また、飼い犬がよく吠えるのにもちゃんと理由があります。無駄吠えなのかの見極めや、吠えるのを抑える方法を、『犬が吠えるのをやめさせたい!正しいしつけの方法教えます』の記事で詳しく解説していますので、合わせてぜひ参考にしてみてください。
犬が唸るのを止めさせる方法
まずは飼い主に対する唸りを止める
飼い主への唸りは致命的な問題。最優先して解決しなければなりません。飼い主への唸りが解決したその時には、犬は飼い主を群れのリーダーとして信頼しています。飼い主の指示で、飼い主以外の人や動物に対する唸りもコントロールできるようになっているのです。
唸るのを止めるだけでは意味がない
唸るという行動を強引に止めさせるのは、根本解決になりません。唸ること無く突然攻撃する(噛み付く)ようになってしまい、かえって咬傷事故の危険性が増すこともあります。

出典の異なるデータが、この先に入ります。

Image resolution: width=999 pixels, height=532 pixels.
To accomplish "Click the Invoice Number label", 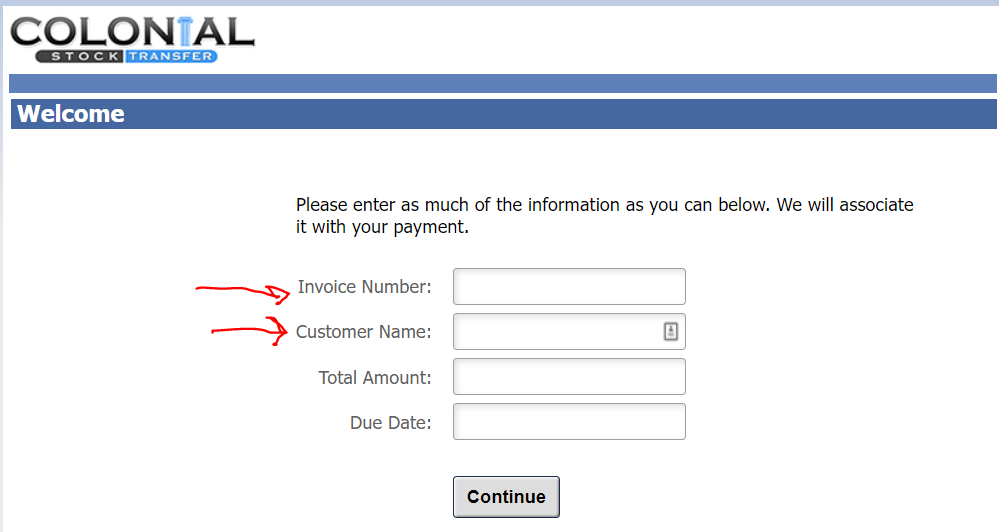I will (364, 287).
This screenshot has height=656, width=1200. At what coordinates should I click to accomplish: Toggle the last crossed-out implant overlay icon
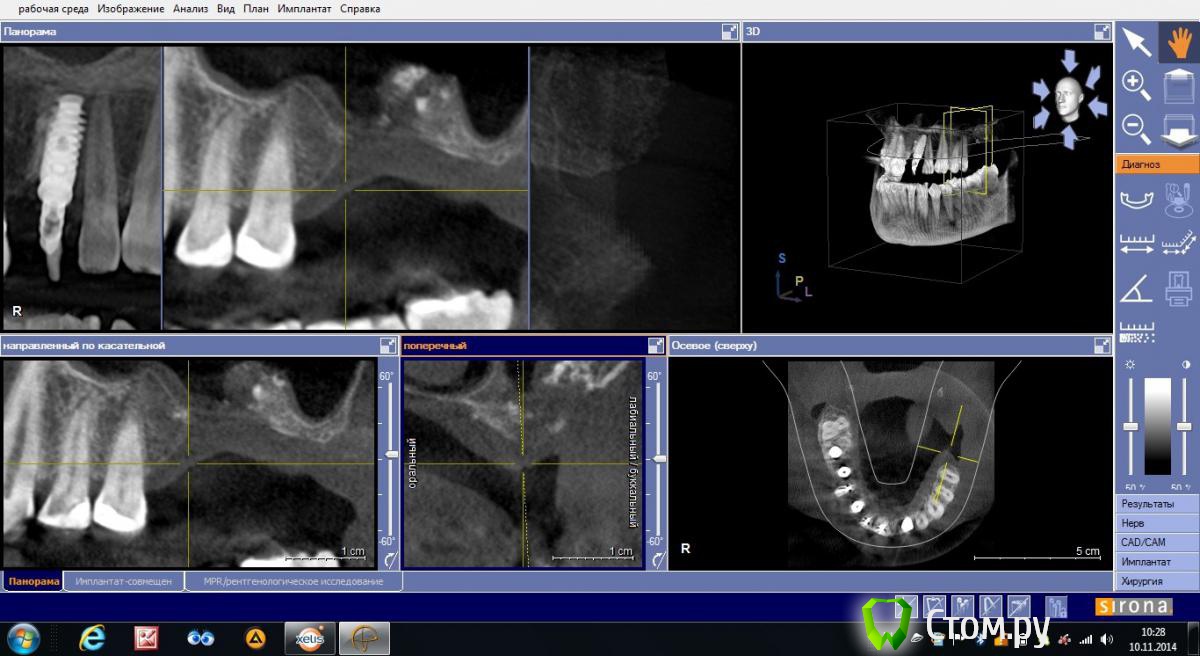point(1019,607)
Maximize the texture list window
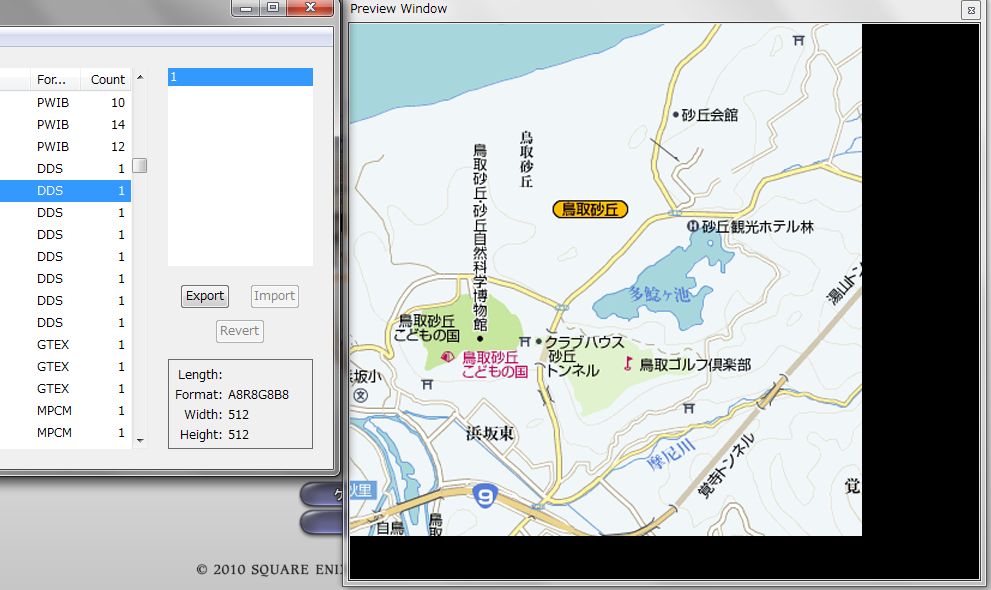The image size is (991, 590). (x=273, y=8)
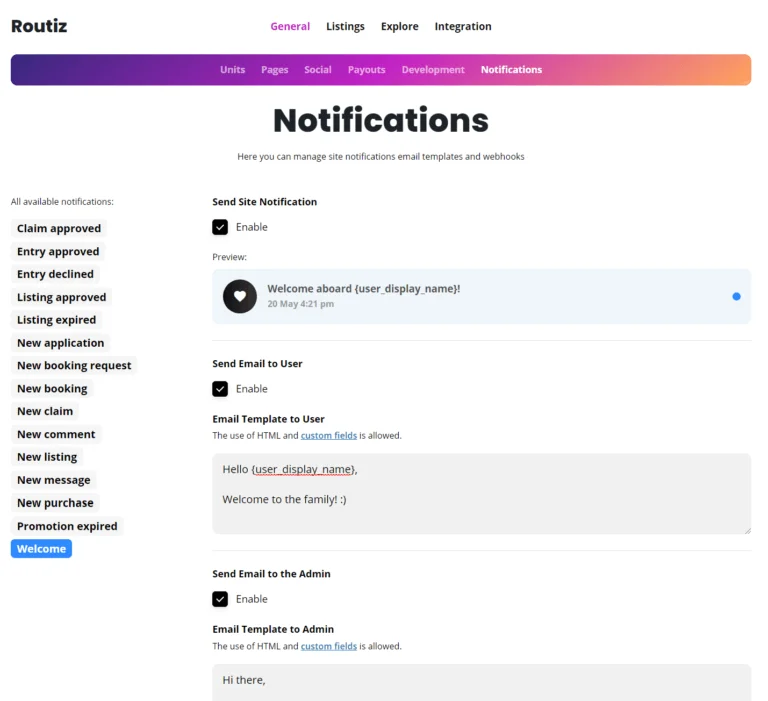Click the Welcome aboard preview notification
The width and height of the screenshot is (768, 701).
(x=480, y=296)
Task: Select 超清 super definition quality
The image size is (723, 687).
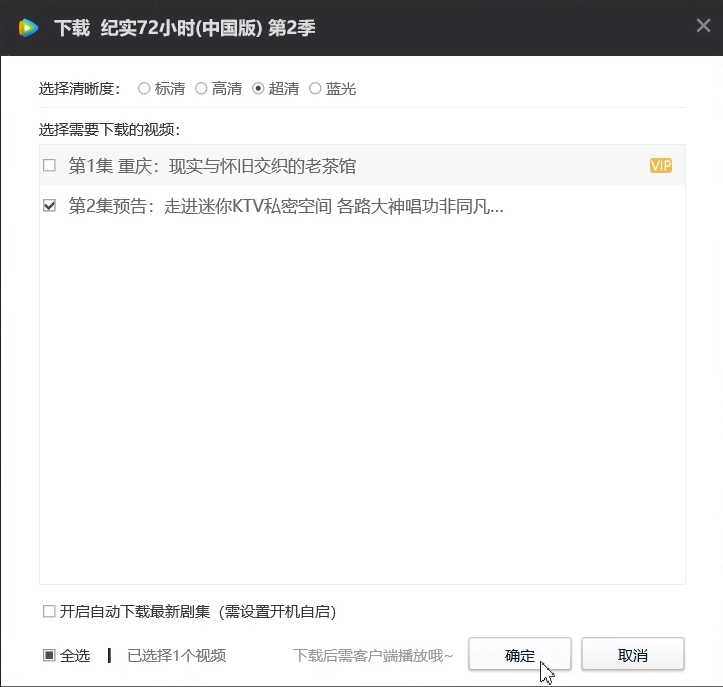Action: 258,89
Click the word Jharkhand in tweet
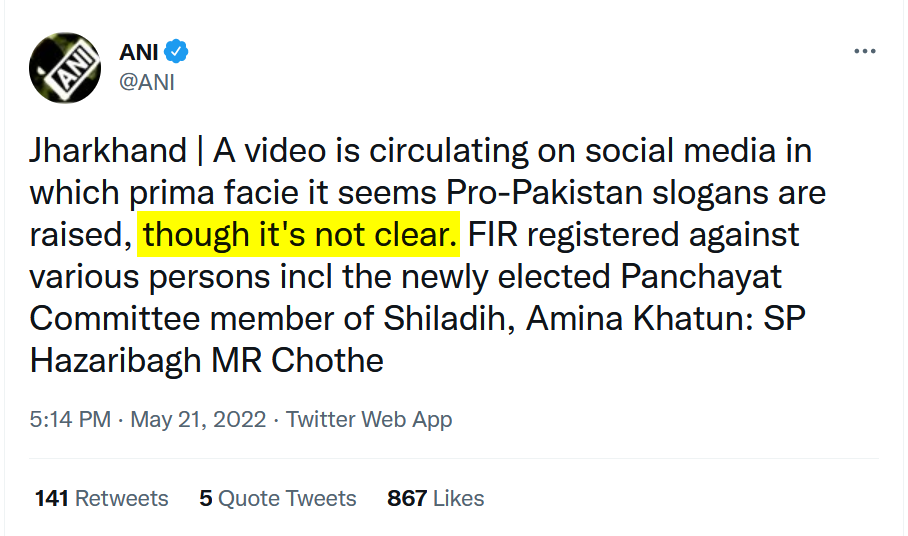The image size is (908, 536). 108,151
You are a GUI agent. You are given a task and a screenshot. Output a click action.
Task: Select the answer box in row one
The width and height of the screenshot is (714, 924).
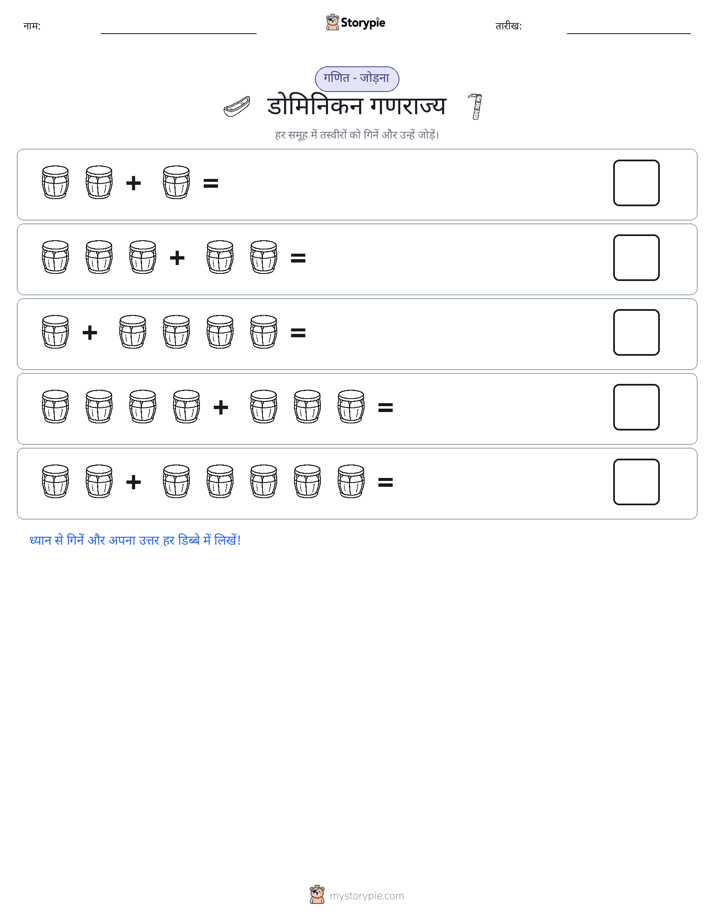coord(636,183)
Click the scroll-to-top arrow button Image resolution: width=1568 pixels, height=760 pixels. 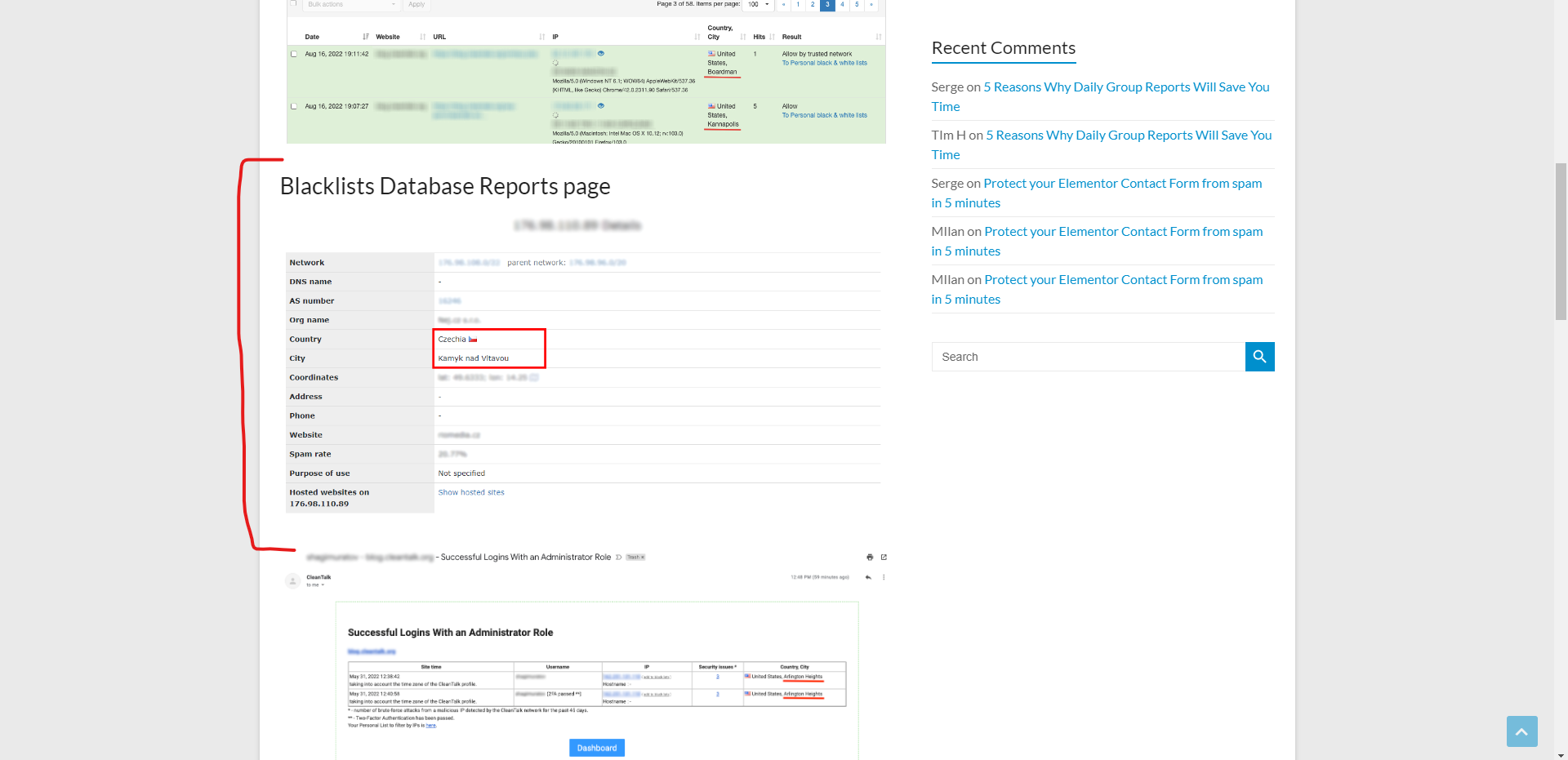1521,731
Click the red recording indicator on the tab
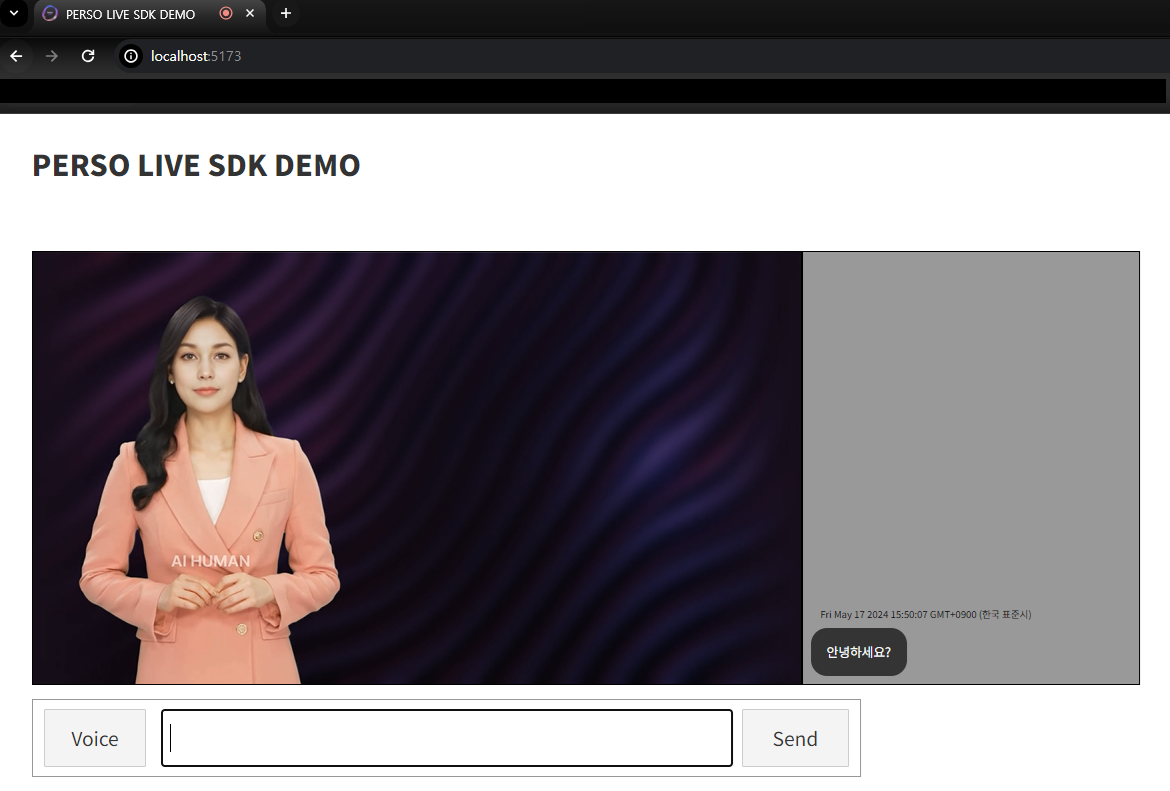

大切なのは、犬に唸るのは駄目だと理解してもらうと同時に、飼い主を「信頼できるリーダー」と認識してもらうこと。次に紹介する正しい唸りの止め方を実践すれば、それを叶えることができます。
正しい唸りの止め方の〜基本〜
「唸ったらおしおき」「唸らなかったらご褒美」。これを徹底すると、飼い主が主導権を握ることになり、犬は唸らなくなると同時に飼い主をリーダーと認識するようになります。
唸ったらおしおき
犬が唸ったら、即座に犬から顔をそむけて、無視する。
唸りが止まったら(唸らなかったら)ご褒美
犬に顔を向けて声を掛け、ご褒美としてフードやおもちゃをあげる。これで、犬は唸っていることで、飼い主に無視されていることや、唸らないことで、ご褒美がもらえりということを理解してくれるようになりますよ。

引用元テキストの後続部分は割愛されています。